Transcriptional responses to signals and hormones
Gene expression changes in response to signaling cues like stress, infections, nutrition, circadian rhythms etc. are the basis of any cellular response. Every cell reacts in a specific way, depending on the tissue type or signaling pathways. Our aim is to understand transcriptional circuits and to describe the complexity of transcription factor interactions with co-regulators and the chromatin landscape using molecular biology, functional genomics, biochemistry and next-generation sequencing technologies.
1. Nuclear interaction partners of the glucocorticoid receptor
We performed chromatin-immunoprecipitation with subsequent mass spectrometry (ChIP-MS) to identify nuclear interaction partners of the glucocorticoid receptor in macrophages, liver and mouse embryonic fibroblasts (MEFs). Feel free to browse the results of those experiments here.
We are currently investigating the functions of some of those interaction partners in glucocorticoid-dependent inhibition of inflammation or regulation of metabolism.
a.) The role of the H3K4methyltransferase SETD1A for glucocorticoid-mediated gene regulation
SETD1A/COMPASS is recruited to Glucocorticoid Receptor occupied enhancers in macrophages and required for gene activation independent on changes in local H3K4methylation. Read more here.
b.) The role of the BRG1-containing chromatin remodelling complex in glucocorticoid sensitivity
That BRG1 is required for glucocorticoid-mediated gene activation was long known, however Aikaterini showed in her PhD project, that BRG1 is also required to prevent hyperinflammation suggesting a repressive role. Read the article here.
c.) C-terminal binding protein CTBP2 in macrophage inflammation
Activator or Repressor, the function of CtBPs in gene regulation is controversial. Benjamin not only showed that commonly used CtBP inhibitors appear to have off-target effects (see here) but also showed that CTBP2 acts as a transcriptional repressor in inflammation, but only in its oligomeric state.
2. Context-specific glucocorticoid receptor actions
Glucocorticoid actions are not only tissue-specific but also depend on the cellular context. Furthermore, we could recently show that the glucocorticoid response in macrophages depends on different co-regulators and the gene locus (see here, here or here). Here, we explore this locus-specific control of gene regulation by the glucocorticoid receptor using CRISPR/Cas9, next-generation sequencing and molecular biology techniques.
a.) Glucocorticoid-mediated gene repression
We have found that chromatin marks and DNA accessibility predict glucocortcoid-mediated gene activation, but not repression. On top, we found thet GR-bound enhancers associated with gene repression are enriched for NF-kB and STAT, but not the GR motif (see here). Here, we aim to elucidate the mechanisms of glucocorticoid-mediated gene repression for improved anti-inflammatory therapy.

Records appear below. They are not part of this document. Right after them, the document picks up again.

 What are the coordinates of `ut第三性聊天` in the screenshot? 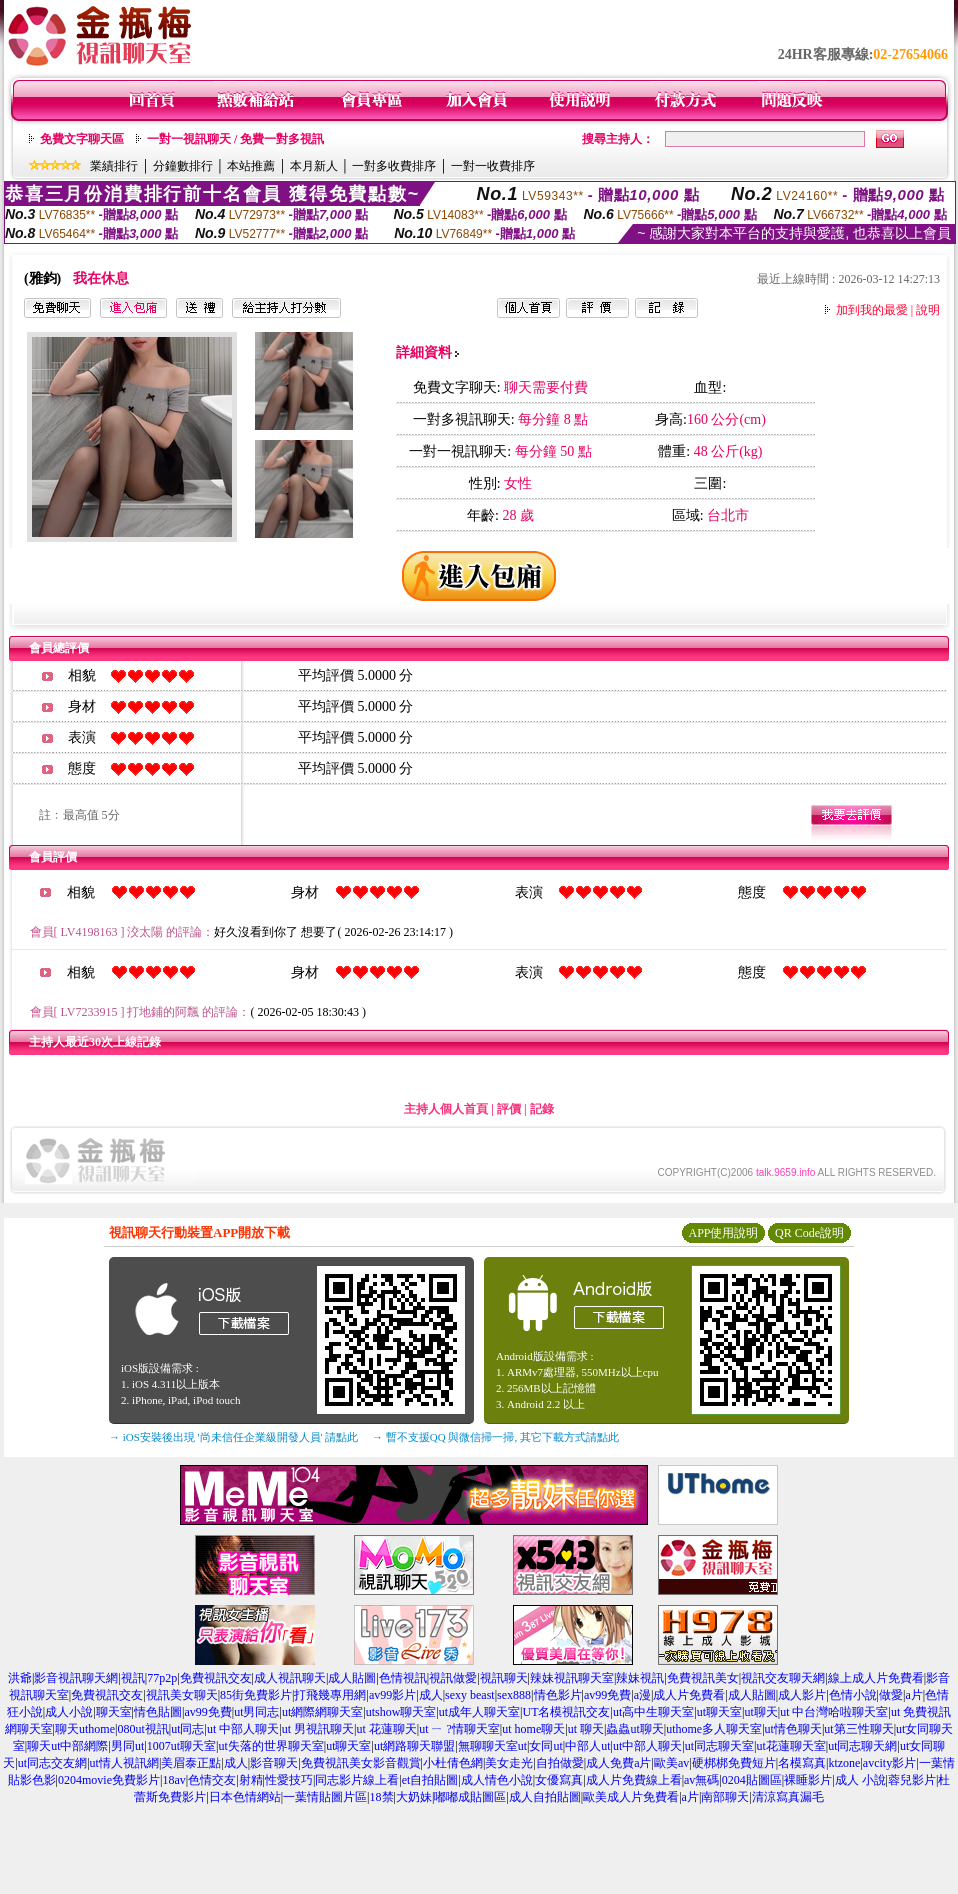 It's located at (858, 1729).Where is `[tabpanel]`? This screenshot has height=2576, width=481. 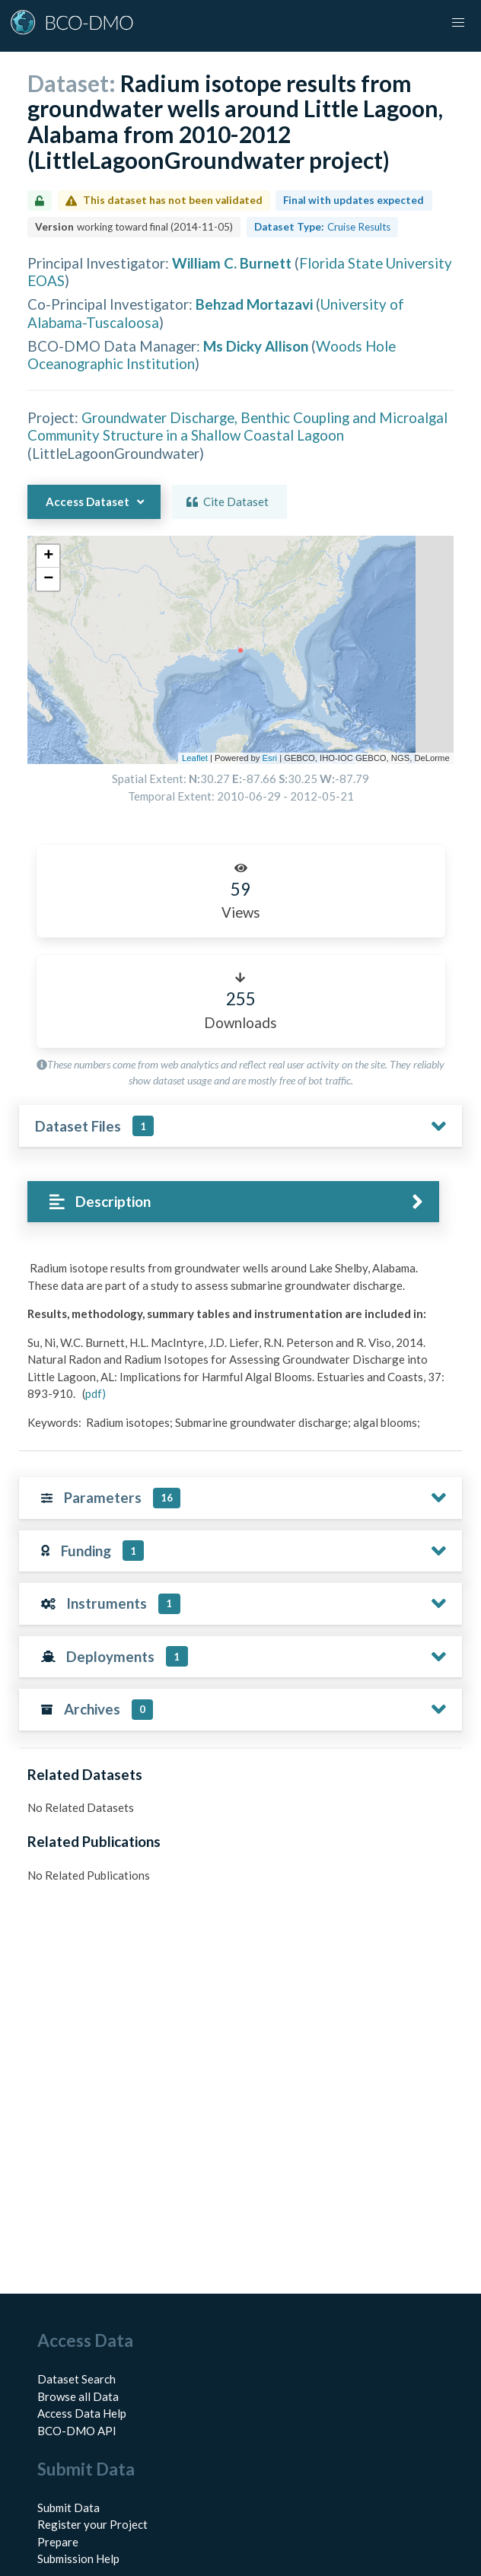
[tabpanel] is located at coordinates (240, 1350).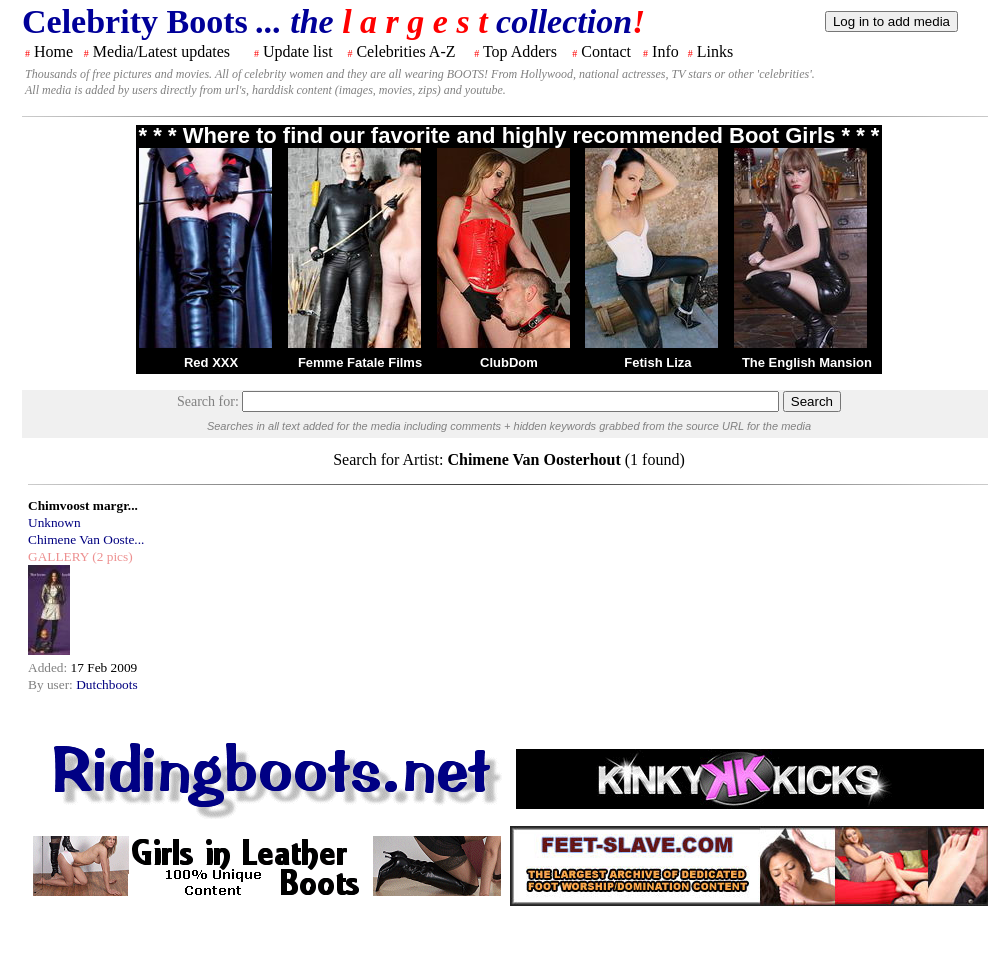  Describe the element at coordinates (360, 362) in the screenshot. I see `Femme Fatale Films` at that location.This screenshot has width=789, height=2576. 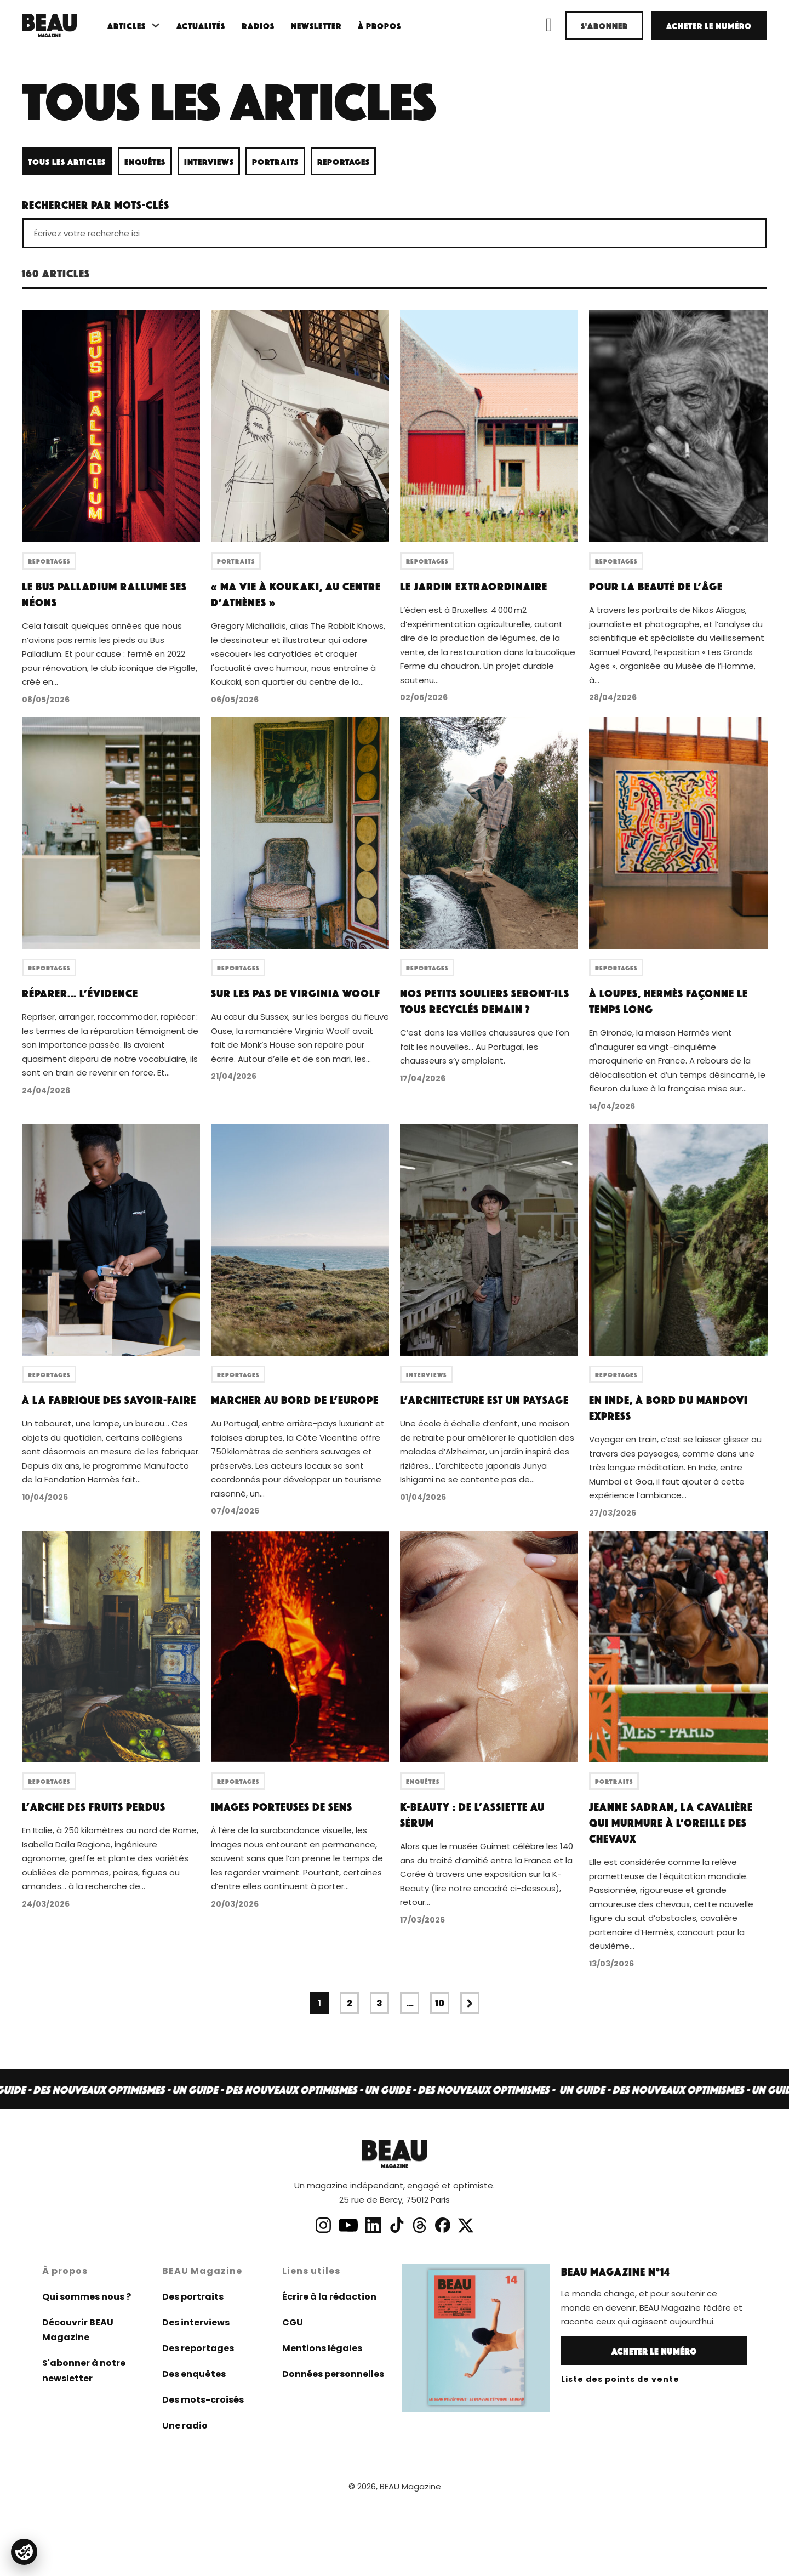 I want to click on Actualités, so click(x=200, y=25).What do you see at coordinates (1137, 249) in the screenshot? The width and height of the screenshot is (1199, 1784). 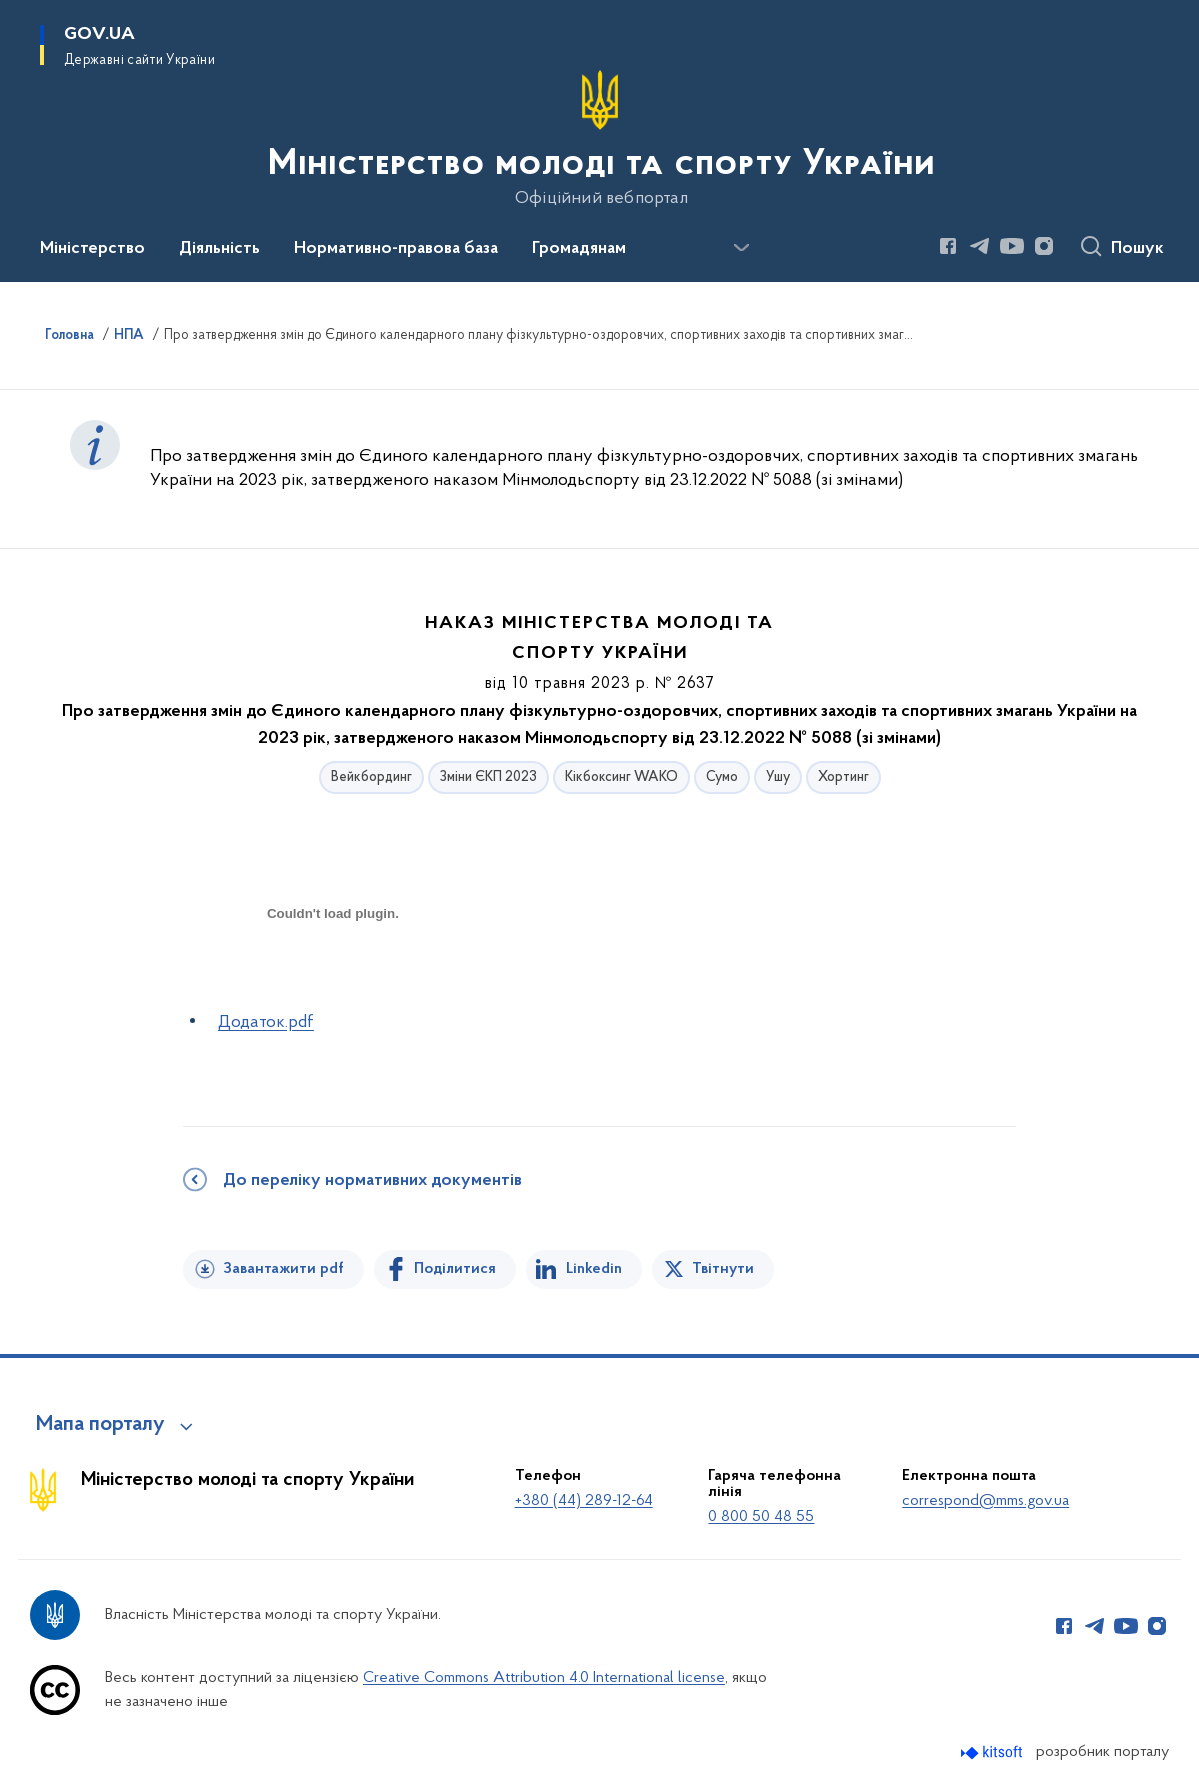 I see `Пошук` at bounding box center [1137, 249].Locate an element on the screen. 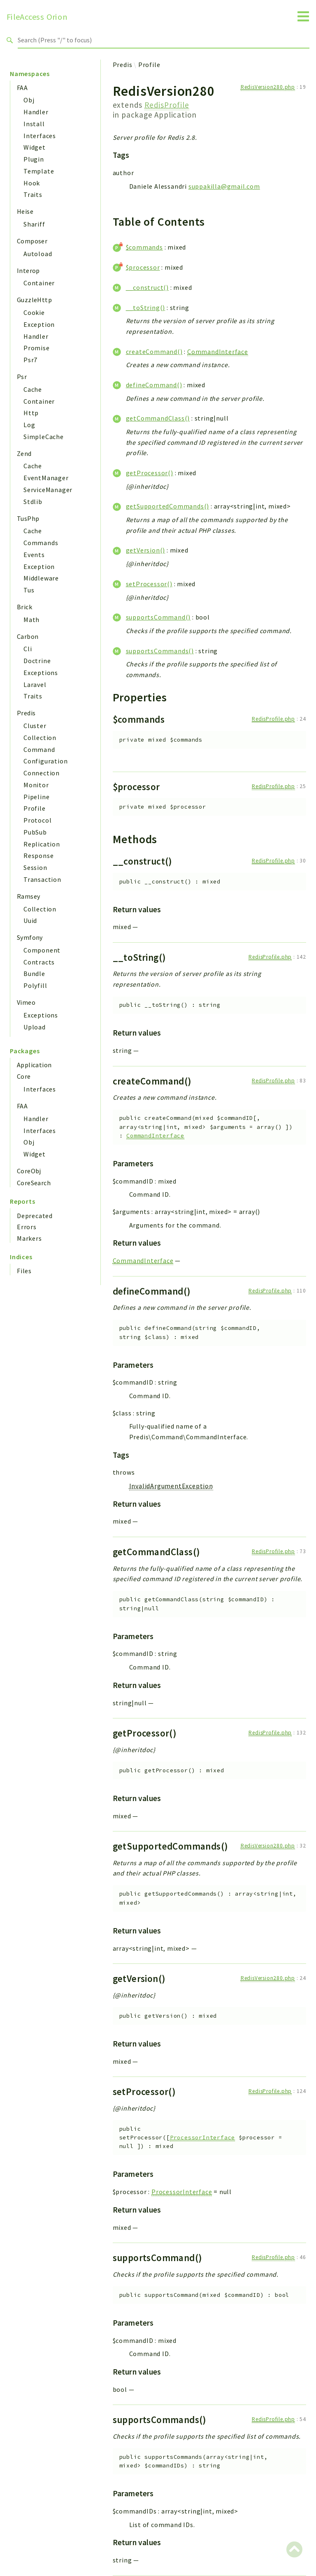 The width and height of the screenshot is (316, 2576). __toString() is located at coordinates (145, 307).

3. Reversibility of long-term glucocorticoid effects
In this DFG funded project, we look at the long-term effects of glucocorticoid therapy in murine tissues. Glucocorticoids are widely prescribed to treat inflammatory diseases. The aim of this project is to understand glucocorticoid effects in non-immune cells to evaluate mechanisms involved in the adverse effects of glucocorticoid therapy. This project is a cooperation with Dr. Sabine Vettorazzi at the University of Ulm. We are using mouse models, histology, molecular biology, next-generation sequencing and single-cell analysis.